Objectives: Endoscopic eradication therapy is used to treat mucosal neoplasms in Barrett's esophagus, but cannot cure cancers that have metastasized to lymph nodes. The risk of such metastases has been proposed as a reason to consider esophagectomy rather than endoscopic therapy for esophageal mucosal neoplasia. The objective of our study was to determine the frequency of lymph-node metastases in patients with high-grade dysplasia (HGD) and intramucosal carcinoma in Barrett's esophagus.
Methods: We performed a systematic review using the PRISMA guidelines to identify studies that included patients who had esophagectomy for HGD or intramucosal carcinoma in Barrett's esophagus, and that reported final pathology results after examination of esophagectomy specimens.

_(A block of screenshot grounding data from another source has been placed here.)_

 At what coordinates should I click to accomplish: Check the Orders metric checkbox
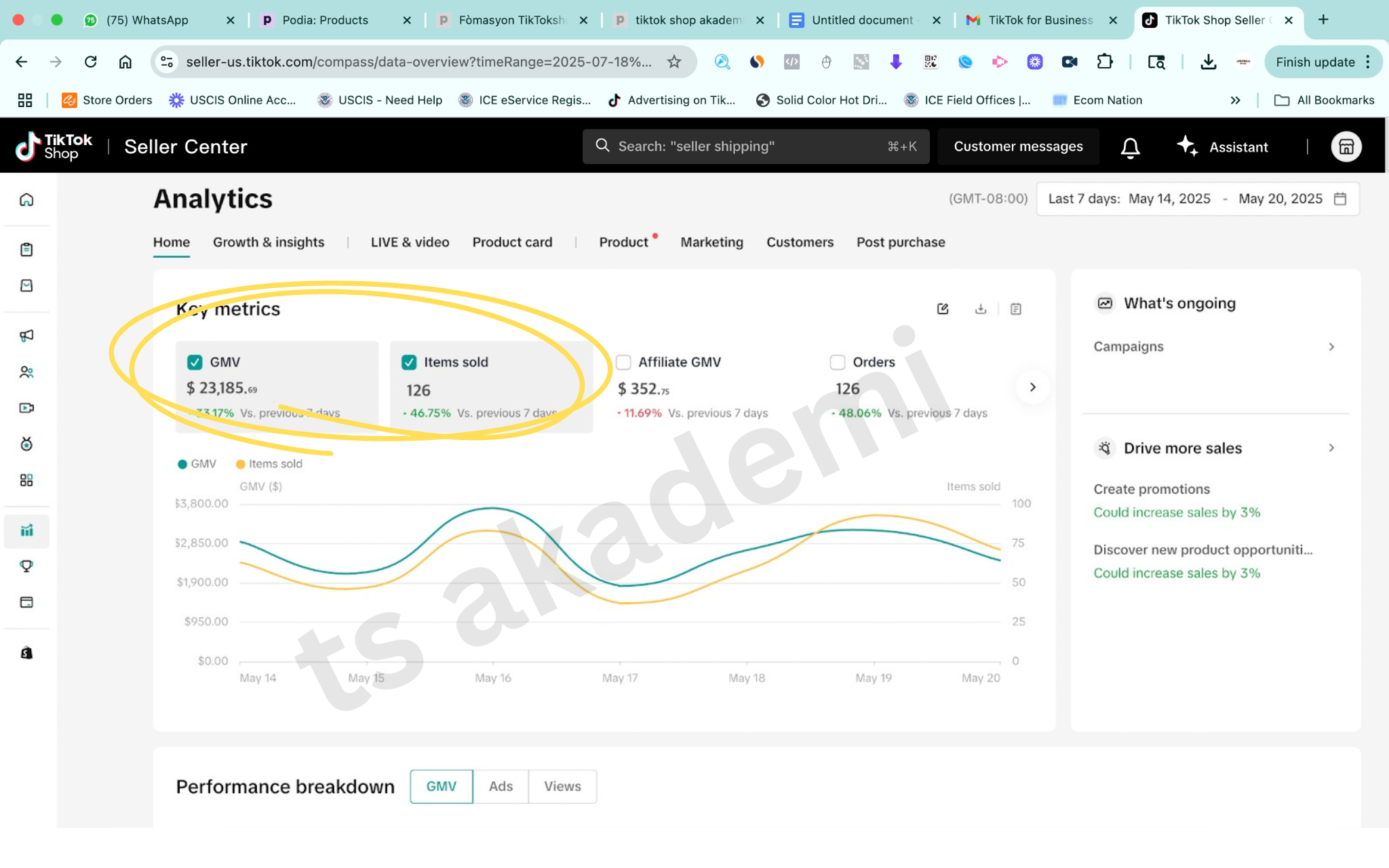(x=838, y=362)
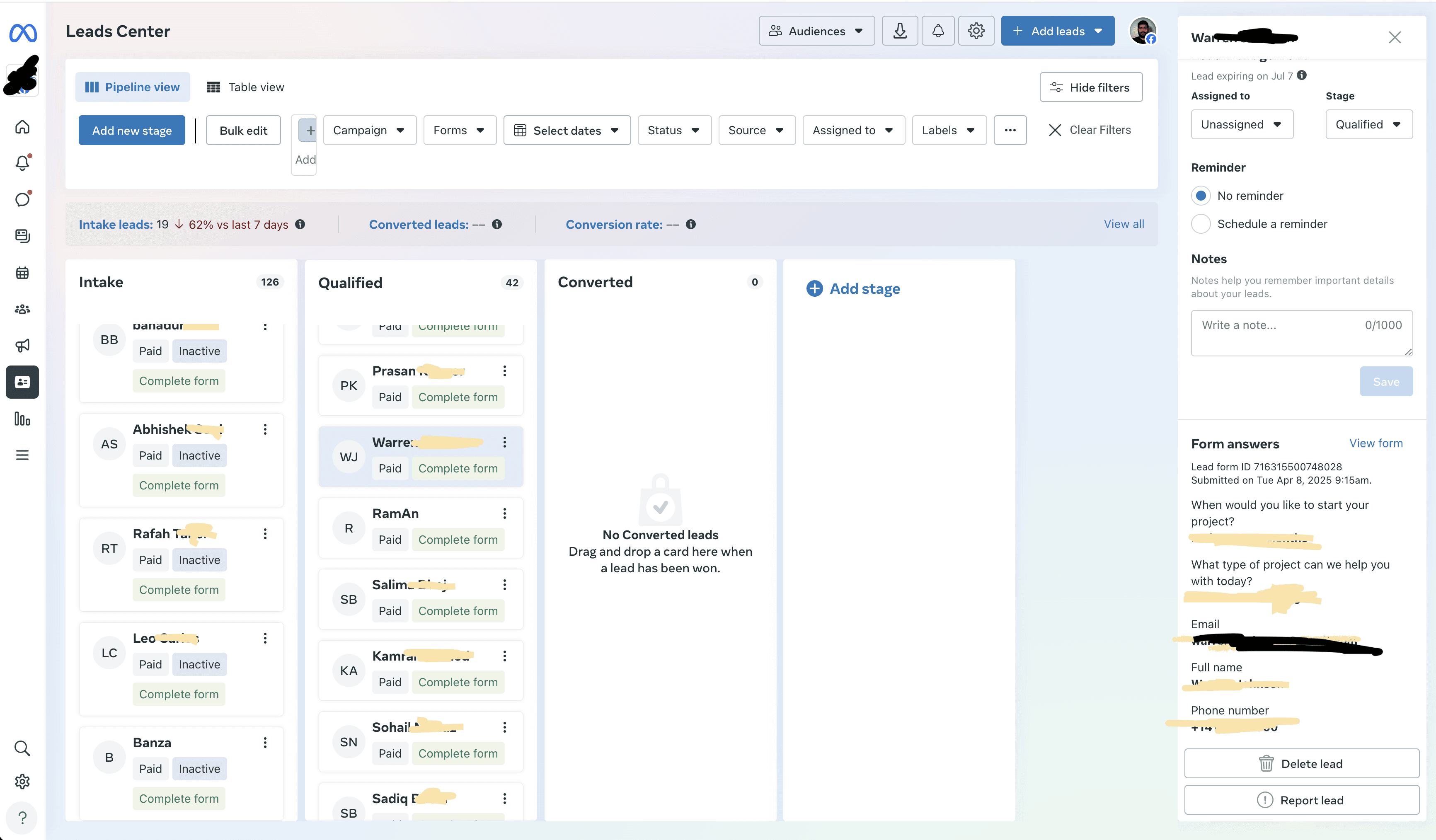The height and width of the screenshot is (840, 1436).
Task: Open the search icon in left sidebar
Action: tap(22, 748)
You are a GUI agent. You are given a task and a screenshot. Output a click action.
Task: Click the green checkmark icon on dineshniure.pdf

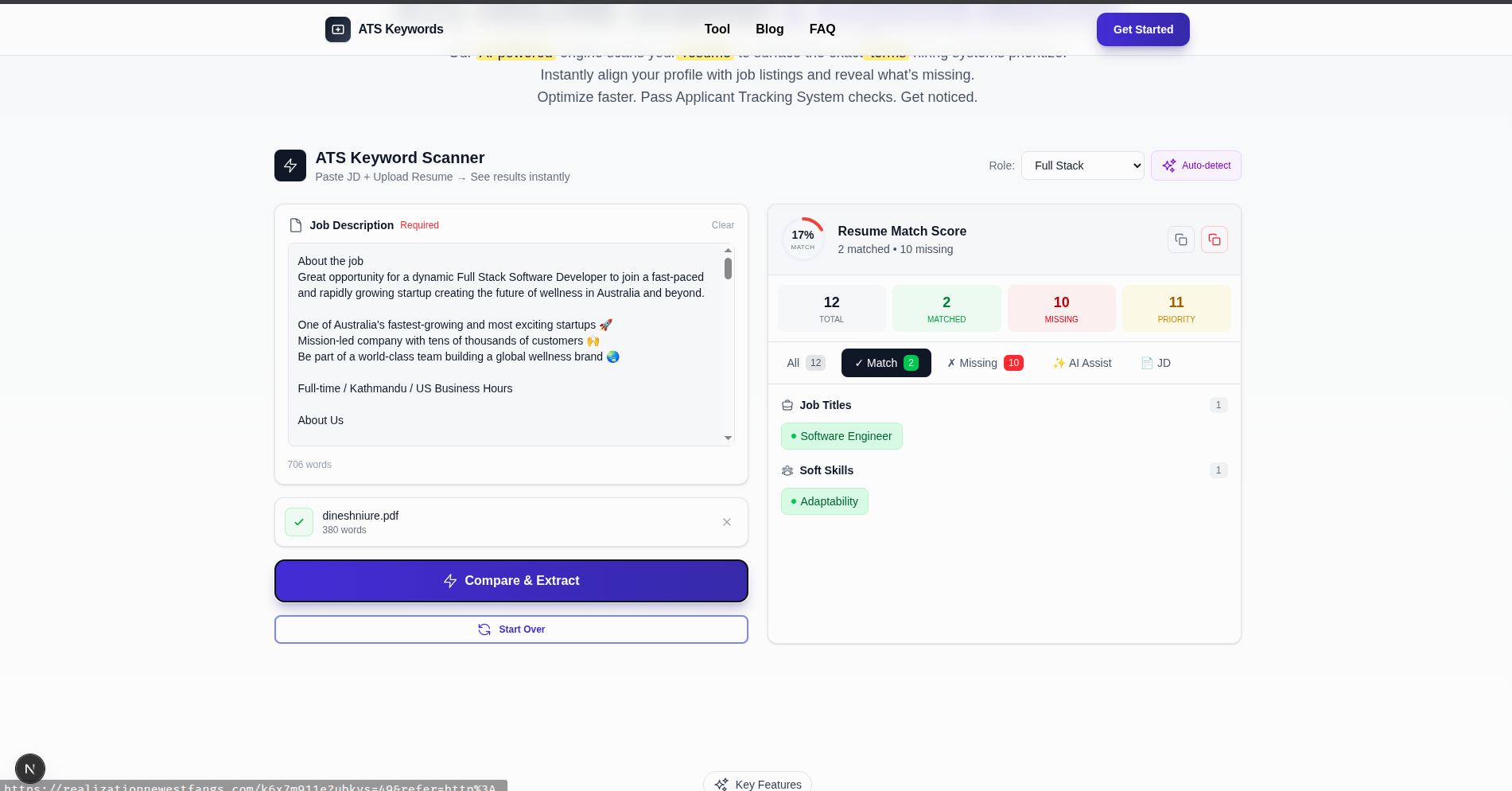(x=299, y=522)
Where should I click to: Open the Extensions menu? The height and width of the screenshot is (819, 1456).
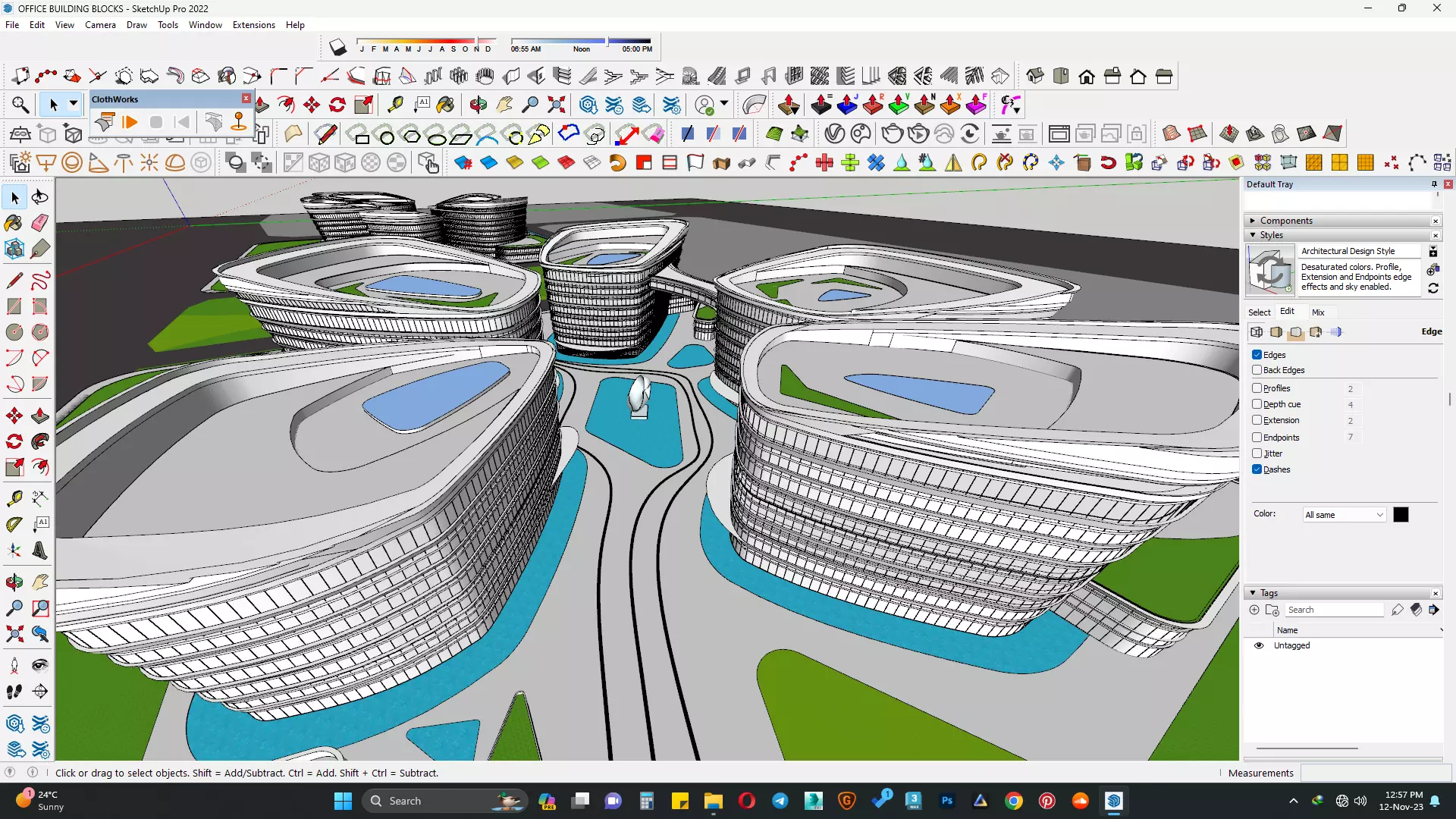(x=253, y=25)
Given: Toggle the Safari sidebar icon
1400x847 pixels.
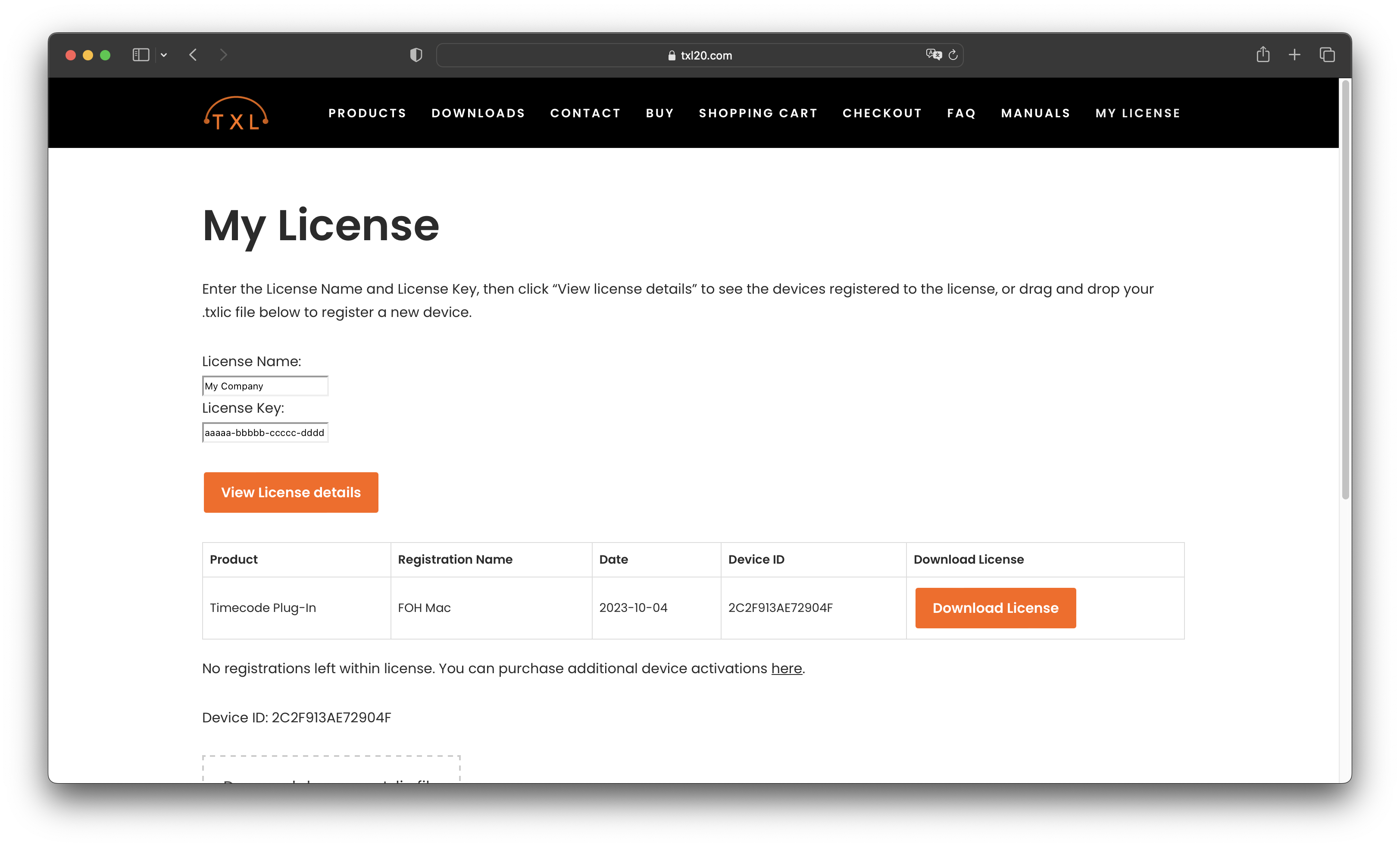Looking at the screenshot, I should (141, 55).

Results: We identified 70 relevant reports that included 1,874 patients who had esophagectomy performed for HGD or intramucosal carcinoma in Barrett's esophagus. Lymph-node metastases were found in 26 patients (1.39 % , 95 % CI 0.86 – 1.92). No metastases were found in the 524 patients who had a final pathology diagnosis of HGD, whereas 26 (1.93 % , 95 % CI 1.19 – 2.66 %) of the 1,350 patients with a final pathology diagnosis of intramucosal carcinoma had positive lymph nodes.
Conclusions: The risk of unexpected lymph-node metastases for patients with mucosal neoplasms in Barrett's esophagus is in the range of 1 – 2 %. Esophagectomy has a mortality rate that often exceeds 2 %, with substantial morbidity and no guarantee of curing metastatic disease. Therefore, the risk of lymph node metastases alone does not warrant the choice of esophagectomy over endoscopic therapy for HGD and intramucosal carcinoma in Barrett's esophagus.